- **Source records**
*****

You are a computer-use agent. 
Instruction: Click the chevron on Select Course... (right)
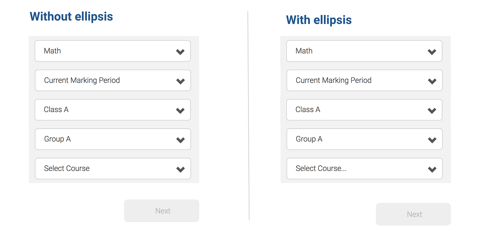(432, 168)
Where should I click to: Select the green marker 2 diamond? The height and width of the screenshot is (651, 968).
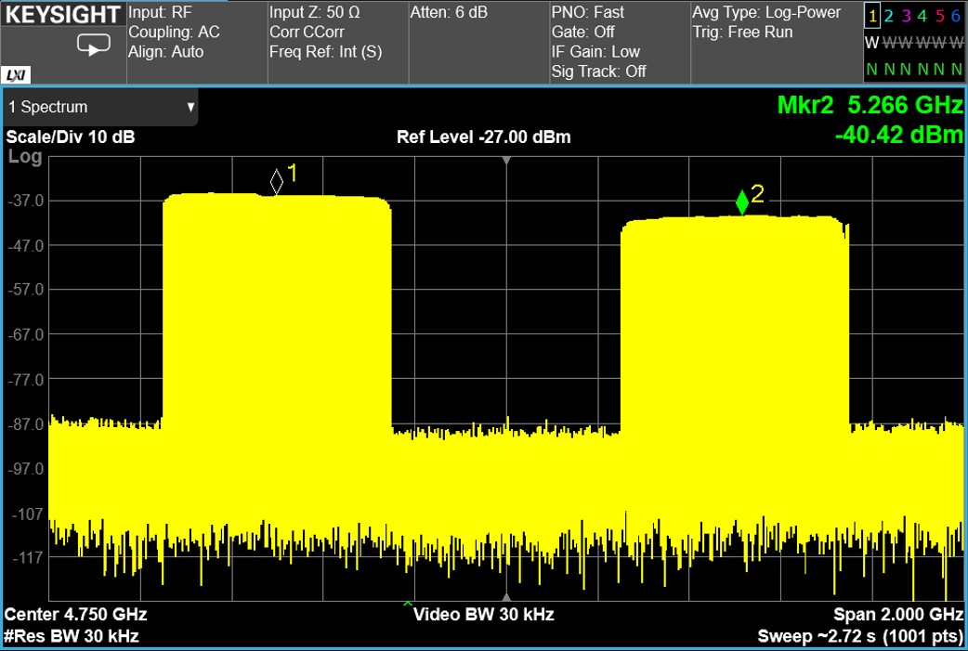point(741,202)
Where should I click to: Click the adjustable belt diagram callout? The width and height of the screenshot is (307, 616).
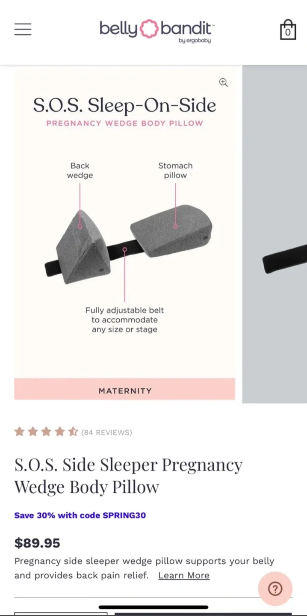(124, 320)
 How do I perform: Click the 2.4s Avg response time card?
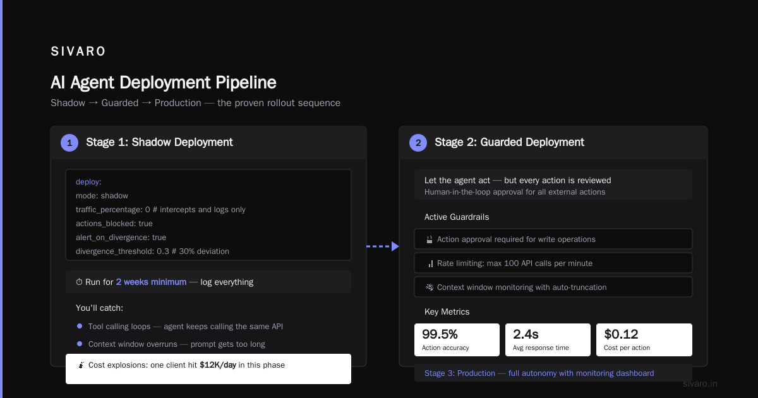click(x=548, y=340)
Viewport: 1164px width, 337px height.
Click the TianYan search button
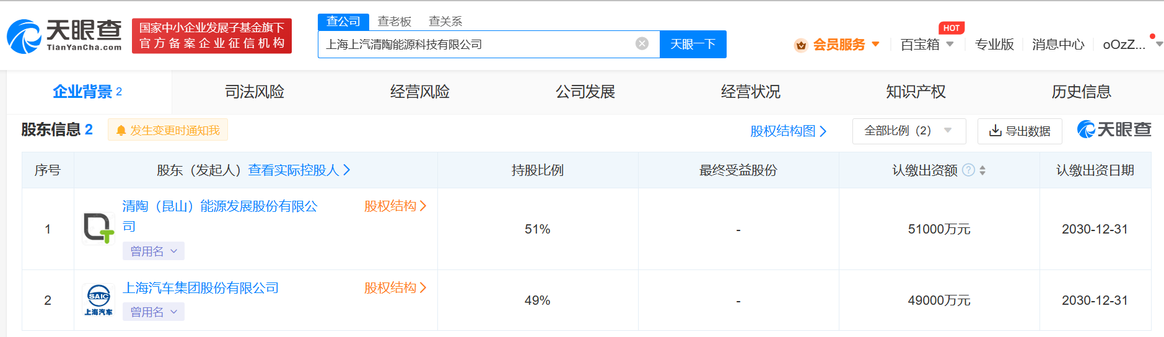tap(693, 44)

*****

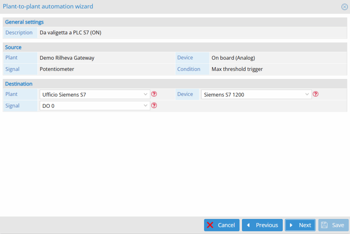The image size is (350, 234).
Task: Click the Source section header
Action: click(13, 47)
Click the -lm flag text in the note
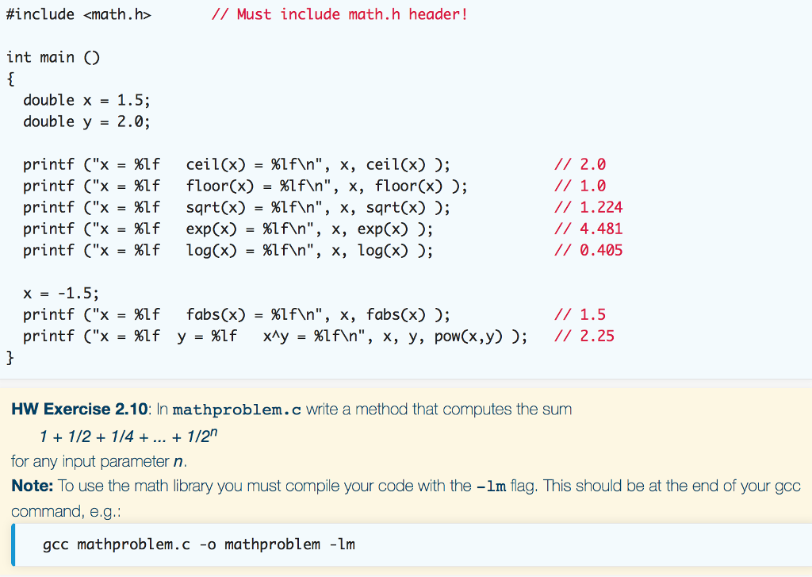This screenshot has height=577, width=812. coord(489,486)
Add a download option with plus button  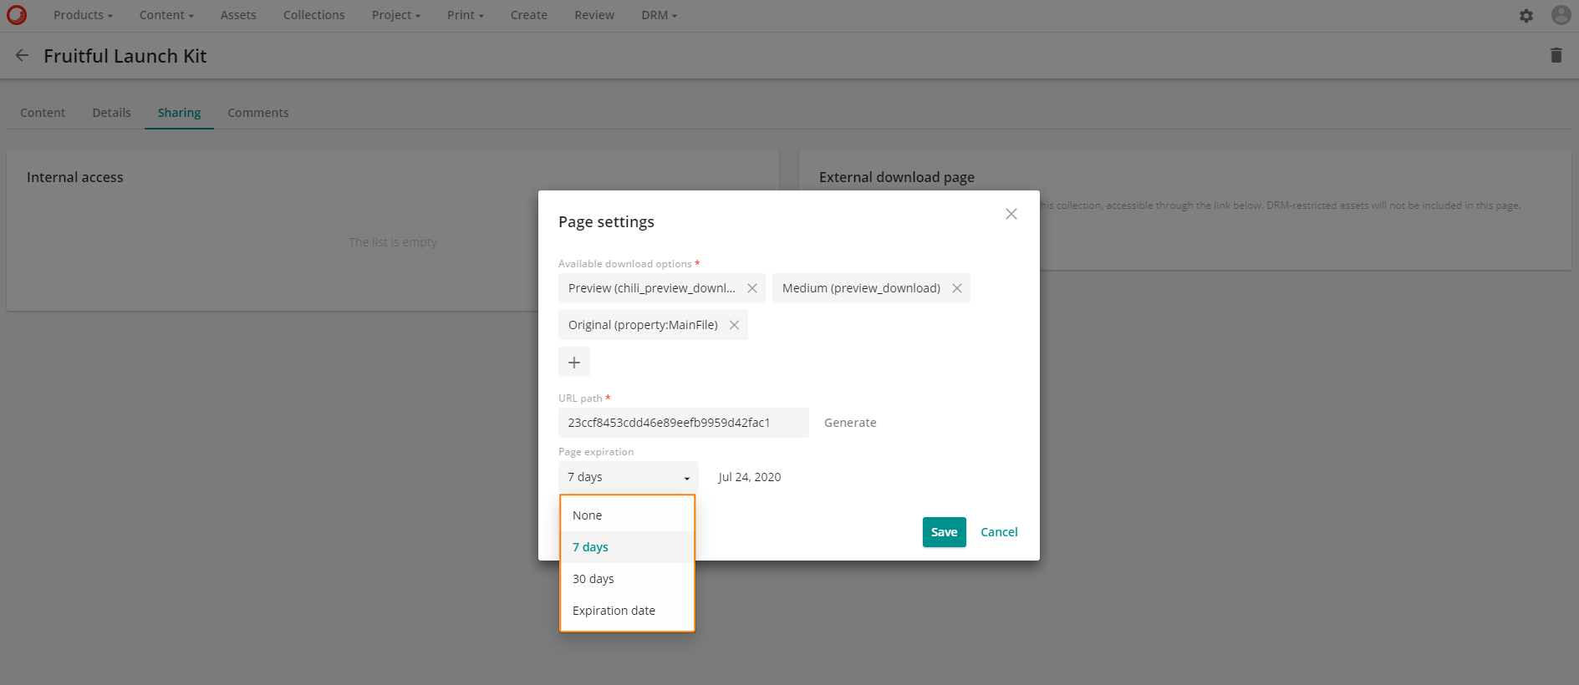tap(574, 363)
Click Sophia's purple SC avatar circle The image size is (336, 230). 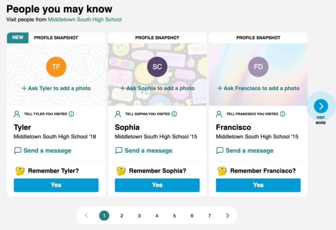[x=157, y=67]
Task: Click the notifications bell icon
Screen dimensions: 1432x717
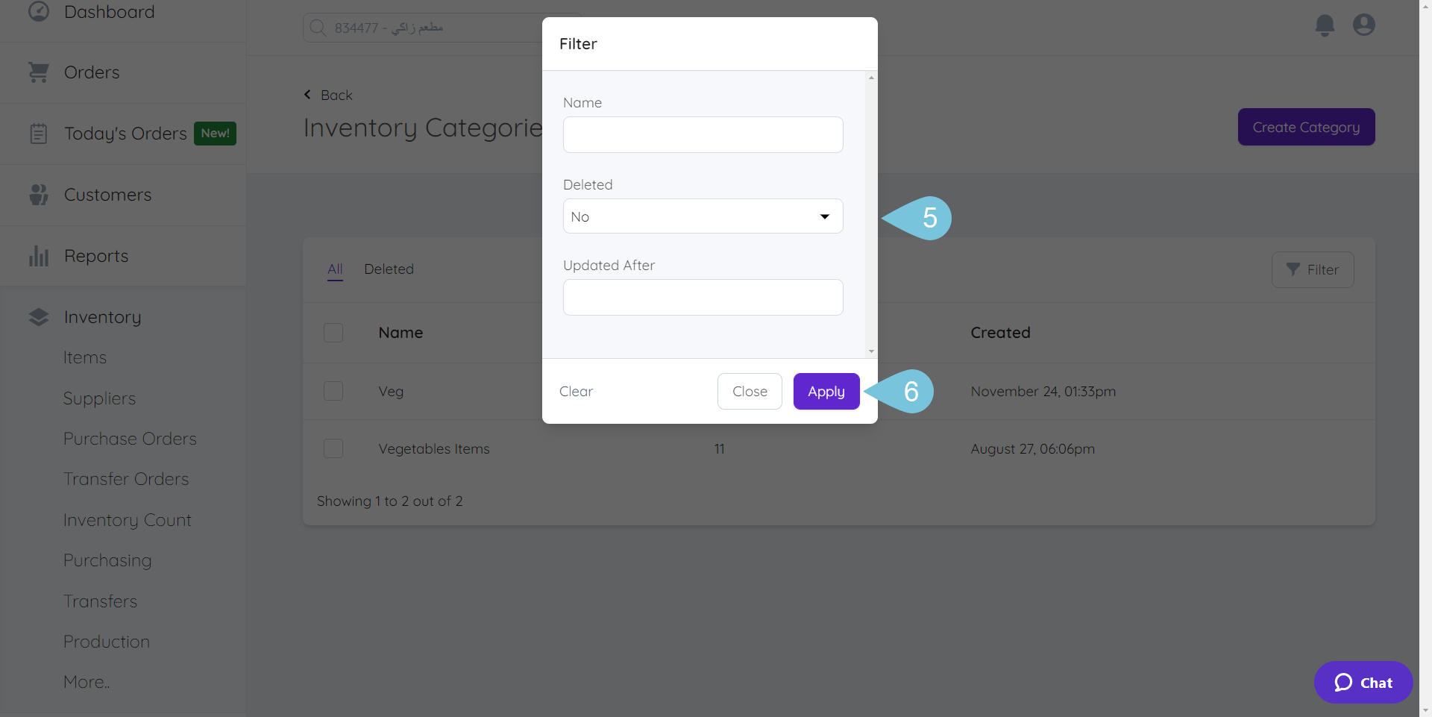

*****

- **Brief**
In the data above, start at the line holding "Where should I click to: Click" and stop after the line holding "Viewport: 1164px width, 337px height."; write out those lines exactly, without pictures.

- **Output**
Where should I click to: Click the adjustable belt diagram callout? The width and height of the screenshot is (307, 616).
(124, 320)
 How do I perform: Click the 2.4s Avg response time card?
click(x=548, y=340)
Viewport: 1164px width, 337px height.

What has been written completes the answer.